WORK INSTRUCTION
Each line starting at the one that contains "PILAR MAJALAH SMP" and ending at the one that contains "地域情報 (45, 2127)" must be returned exactly, and the rest of the listing is left out.

▬▬▬

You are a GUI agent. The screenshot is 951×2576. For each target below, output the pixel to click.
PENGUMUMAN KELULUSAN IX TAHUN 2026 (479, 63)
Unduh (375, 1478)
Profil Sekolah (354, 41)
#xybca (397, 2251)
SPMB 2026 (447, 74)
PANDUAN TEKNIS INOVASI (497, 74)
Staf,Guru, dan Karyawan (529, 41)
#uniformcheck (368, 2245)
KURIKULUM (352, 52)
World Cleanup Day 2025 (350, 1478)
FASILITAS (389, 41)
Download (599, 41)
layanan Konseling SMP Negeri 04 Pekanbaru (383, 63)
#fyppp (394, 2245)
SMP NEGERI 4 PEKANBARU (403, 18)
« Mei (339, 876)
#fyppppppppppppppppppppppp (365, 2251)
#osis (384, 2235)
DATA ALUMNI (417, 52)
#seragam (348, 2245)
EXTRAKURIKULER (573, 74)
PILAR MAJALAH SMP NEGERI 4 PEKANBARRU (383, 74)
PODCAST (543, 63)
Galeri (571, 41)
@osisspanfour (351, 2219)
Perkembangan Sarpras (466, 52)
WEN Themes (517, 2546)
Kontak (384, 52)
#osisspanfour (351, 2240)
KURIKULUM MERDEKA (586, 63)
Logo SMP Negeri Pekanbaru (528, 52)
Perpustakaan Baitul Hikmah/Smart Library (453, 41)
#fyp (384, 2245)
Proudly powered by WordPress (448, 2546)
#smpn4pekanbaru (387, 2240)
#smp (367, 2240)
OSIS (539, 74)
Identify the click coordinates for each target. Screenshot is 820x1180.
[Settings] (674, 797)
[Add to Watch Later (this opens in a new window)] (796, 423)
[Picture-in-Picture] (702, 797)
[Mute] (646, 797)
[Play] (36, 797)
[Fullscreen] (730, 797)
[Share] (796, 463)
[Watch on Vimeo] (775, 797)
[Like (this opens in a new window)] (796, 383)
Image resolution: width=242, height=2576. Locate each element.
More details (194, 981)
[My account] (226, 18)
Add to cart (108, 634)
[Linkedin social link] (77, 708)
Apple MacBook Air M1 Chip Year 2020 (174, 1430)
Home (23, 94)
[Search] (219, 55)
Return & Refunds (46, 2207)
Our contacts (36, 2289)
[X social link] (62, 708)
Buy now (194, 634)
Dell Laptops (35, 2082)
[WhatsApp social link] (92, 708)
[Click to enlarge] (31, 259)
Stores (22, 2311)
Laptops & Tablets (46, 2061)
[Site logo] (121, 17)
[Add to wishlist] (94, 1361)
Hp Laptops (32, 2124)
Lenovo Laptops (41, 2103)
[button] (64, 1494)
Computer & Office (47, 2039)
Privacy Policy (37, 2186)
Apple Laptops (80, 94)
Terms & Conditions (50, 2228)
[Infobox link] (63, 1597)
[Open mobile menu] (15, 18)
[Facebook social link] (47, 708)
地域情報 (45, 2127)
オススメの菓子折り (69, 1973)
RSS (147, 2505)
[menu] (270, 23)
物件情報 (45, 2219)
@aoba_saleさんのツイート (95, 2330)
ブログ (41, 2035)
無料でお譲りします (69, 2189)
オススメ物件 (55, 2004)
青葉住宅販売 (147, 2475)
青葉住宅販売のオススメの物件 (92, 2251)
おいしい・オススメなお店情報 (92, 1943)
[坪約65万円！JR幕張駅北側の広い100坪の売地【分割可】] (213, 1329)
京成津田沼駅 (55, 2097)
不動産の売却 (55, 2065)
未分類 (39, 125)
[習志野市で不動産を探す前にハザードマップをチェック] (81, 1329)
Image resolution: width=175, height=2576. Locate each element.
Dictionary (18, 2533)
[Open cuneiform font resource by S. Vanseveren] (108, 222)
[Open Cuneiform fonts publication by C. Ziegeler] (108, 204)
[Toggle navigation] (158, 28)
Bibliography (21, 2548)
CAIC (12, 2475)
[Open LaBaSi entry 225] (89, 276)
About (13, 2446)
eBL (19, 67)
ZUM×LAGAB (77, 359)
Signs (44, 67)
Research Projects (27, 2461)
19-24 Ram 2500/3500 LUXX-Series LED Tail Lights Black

▬▬▬

SOLUTION
PILAR MAJALAH SMP NEGERI 4 PEKANBARRU (383, 74)
PODCAST (543, 63)
Galeri (571, 41)
@osisspanfour (351, 2219)
Perkembangan Sarpras (466, 52)
WEN Themes (517, 2546)
Kontak (384, 52)
#osisspanfour (351, 2240)
KURIKULUM MERDEKA (586, 63)
Logo SMP Negeri Pekanbaru (528, 52)
Perpustakaan Baitul Hikmah/Smart Library (453, 41)
#fyp (384, 2245)
Proudly powered by WordPress (448, 2546)
#smpn4pekanbaru (387, 2240)
#smp (367, 2240)
OSIS (539, 74)
Identify the click coordinates for each target. Screenshot is 820x1180.
[Settings] (674, 797)
[Add to Watch Later (this opens in a new window)] (796, 423)
[Picture-in-Picture] (702, 797)
[Mute] (646, 797)
[Play] (36, 797)
[Fullscreen] (730, 797)
[Share] (796, 463)
[Watch on Vimeo] (775, 797)
[Like (this opens in a new window)] (796, 383)
Image resolution: width=242, height=2576. Locate each element.
More details (194, 981)
[My account] (226, 18)
Add to cart (108, 634)
[Linkedin social link] (77, 708)
Apple MacBook Air M1 Chip Year 2020 (174, 1430)
Home (23, 94)
[Search] (219, 55)
Return & Refunds (46, 2207)
Our contacts (36, 2289)
[X social link] (62, 708)
Buy now (194, 634)
Dell Laptops (35, 2082)
[WhatsApp social link] (92, 708)
[Click to enlarge] (31, 259)
Stores (22, 2311)
Laptops & Tablets (46, 2061)
[Site logo] (121, 17)
[Add to wishlist] (94, 1361)
Hp Laptops (32, 2124)
Lenovo Laptops (41, 2103)
[button] (64, 1494)
Computer & Office (47, 2039)
Privacy Policy (37, 2186)
Apple Laptops (80, 94)
Terms & Conditions (50, 2228)
[Infobox link] (63, 1597)
[Open mobile menu] (15, 18)
[Facebook social link] (47, 708)
地域情報 (45, 2127)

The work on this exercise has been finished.